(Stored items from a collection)
-*-

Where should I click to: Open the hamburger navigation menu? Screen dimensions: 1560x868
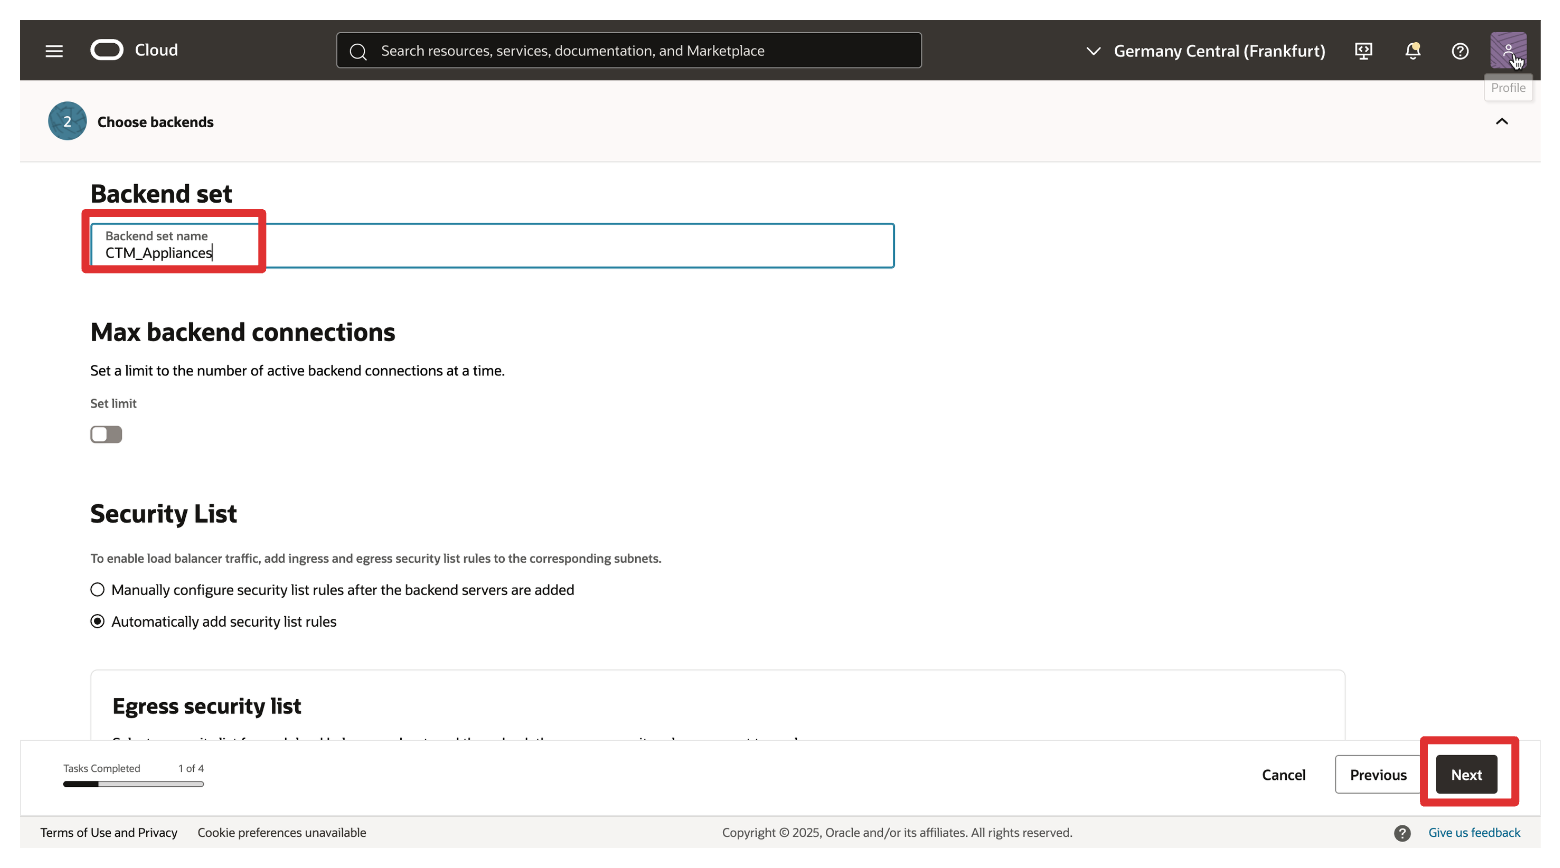click(x=54, y=51)
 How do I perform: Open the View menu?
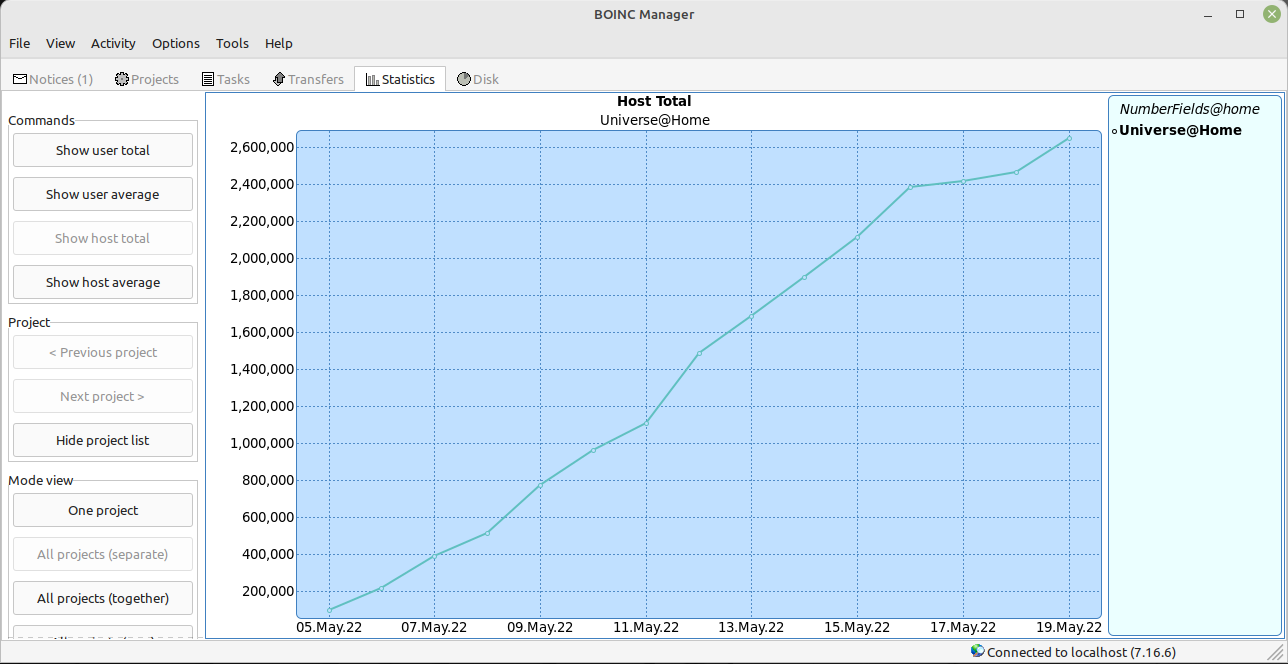(x=61, y=43)
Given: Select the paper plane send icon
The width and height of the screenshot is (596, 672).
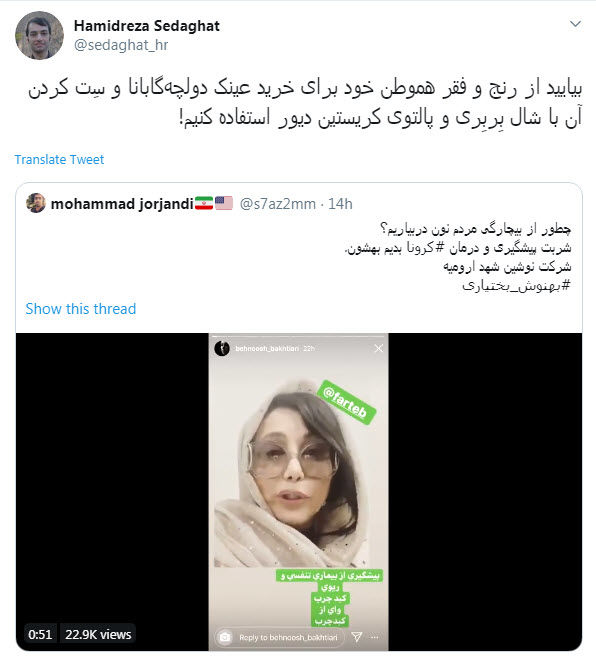Looking at the screenshot, I should 356,637.
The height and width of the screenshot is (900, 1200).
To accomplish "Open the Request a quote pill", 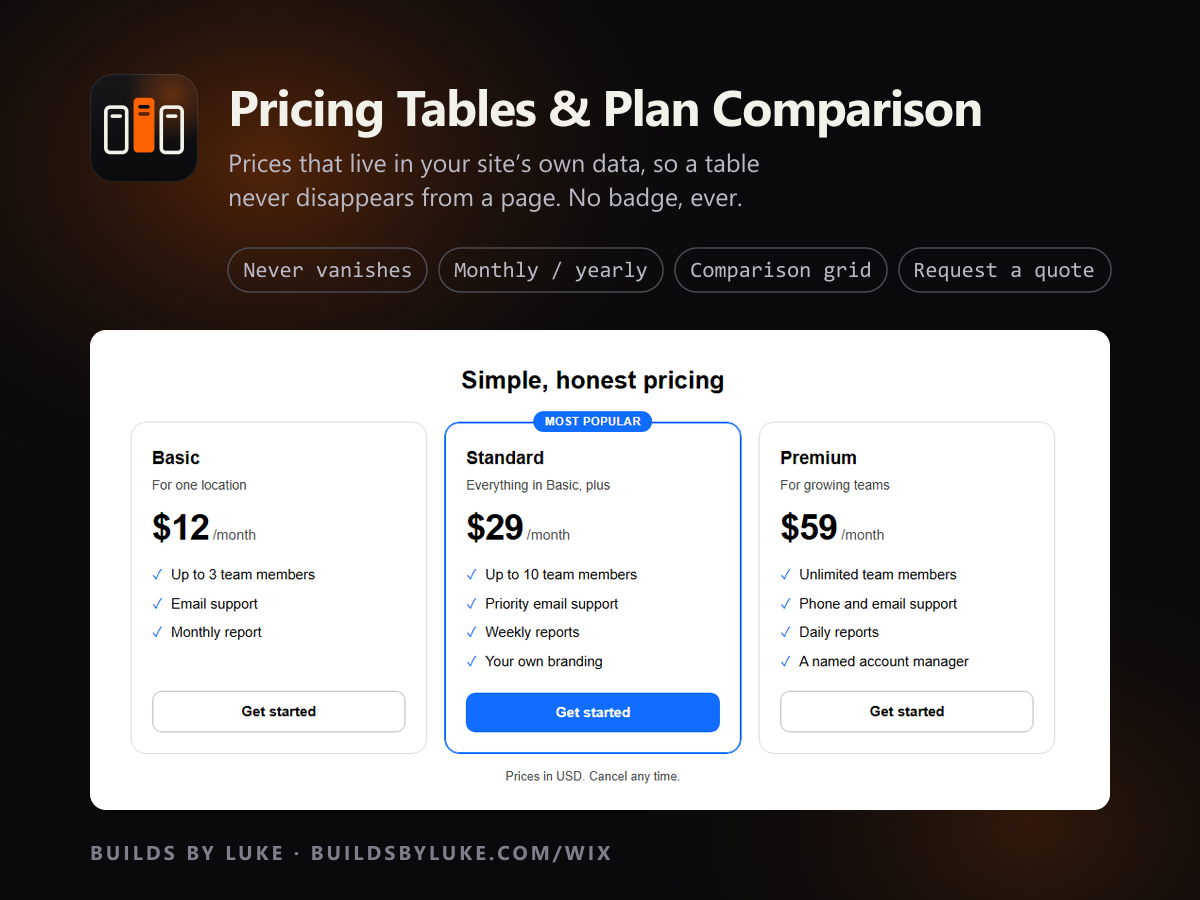I will tap(1005, 270).
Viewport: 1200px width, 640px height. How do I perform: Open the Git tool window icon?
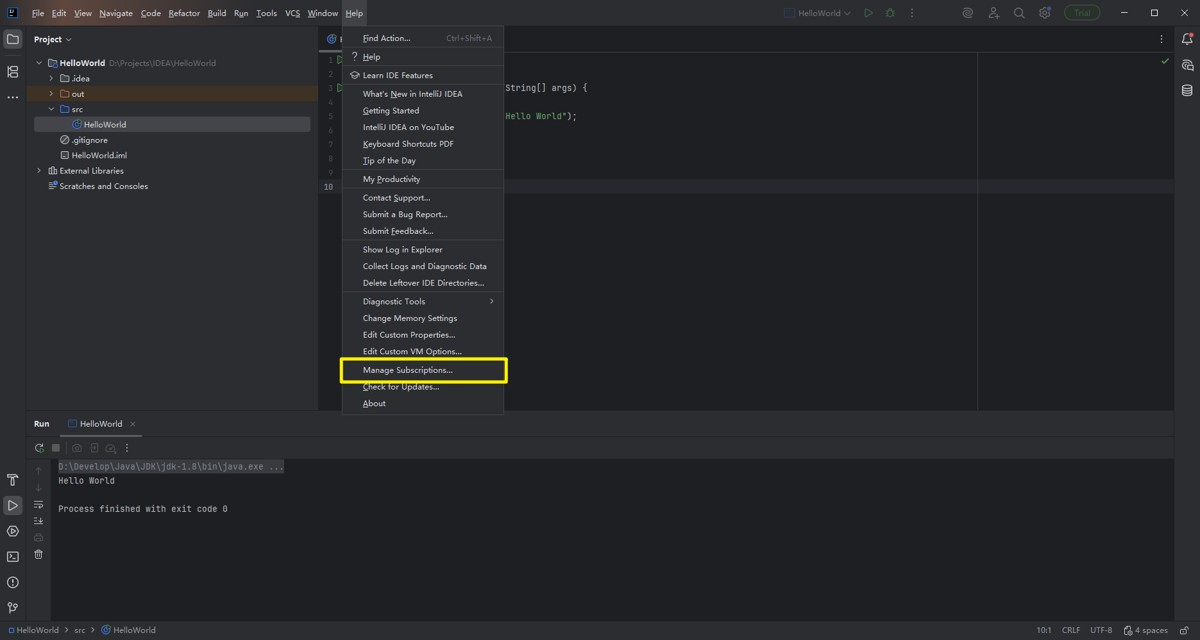coord(13,607)
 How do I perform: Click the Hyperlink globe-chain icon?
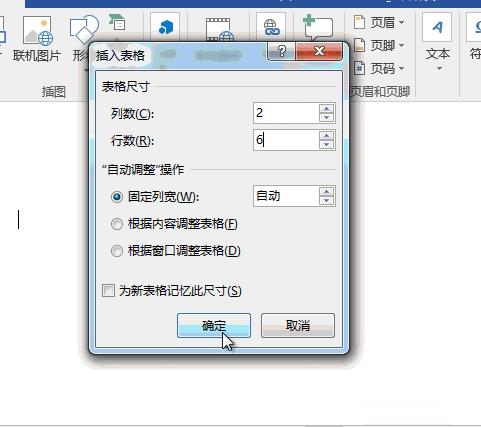[x=271, y=27]
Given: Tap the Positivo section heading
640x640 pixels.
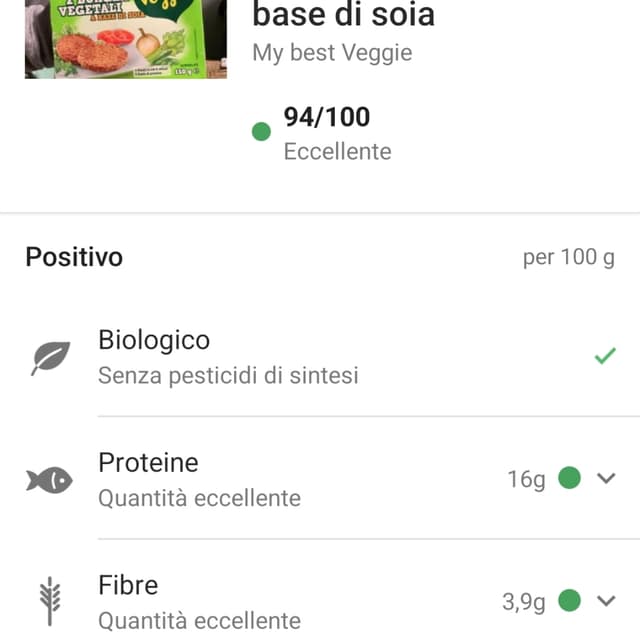Looking at the screenshot, I should (x=74, y=257).
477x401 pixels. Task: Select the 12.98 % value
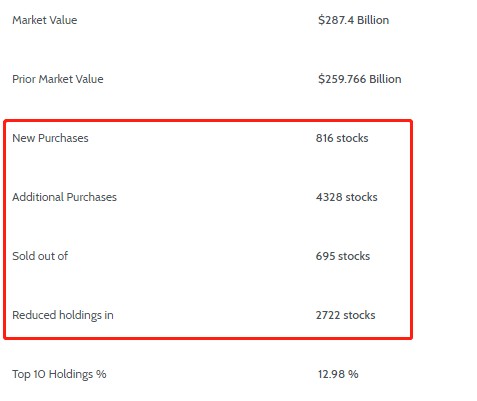338,374
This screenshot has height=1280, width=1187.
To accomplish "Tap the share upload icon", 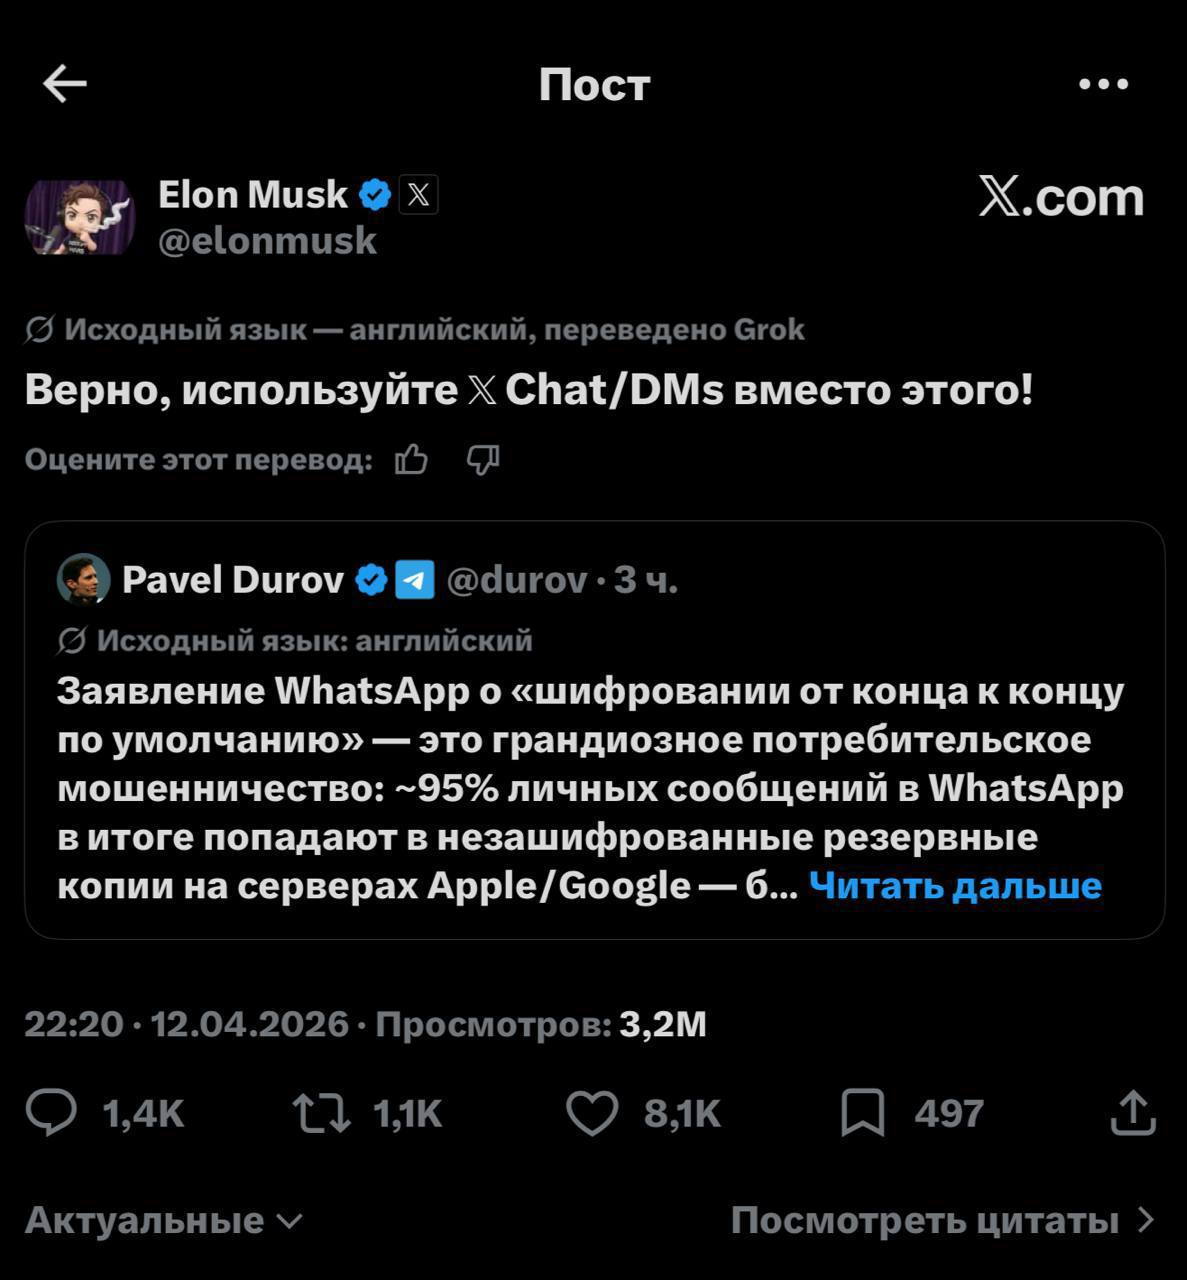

-*-

(Problem details)
Begin with the line containing "How do I perform: Click" and end with the last line of the entries above. Copy those lines exactly, both ends included, and drop every picture.

(Response to this task)
 How do I perform: Click the Hyperlink globe-chain icon?
[x=271, y=27]
Given: Tap the Positivo section heading
640x640 pixels.
Looking at the screenshot, I should (x=74, y=257).
477x401 pixels. Task: Select the 12.98 % value
338,374
This screenshot has height=1280, width=1187.
To accomplish "Tap the share upload icon", 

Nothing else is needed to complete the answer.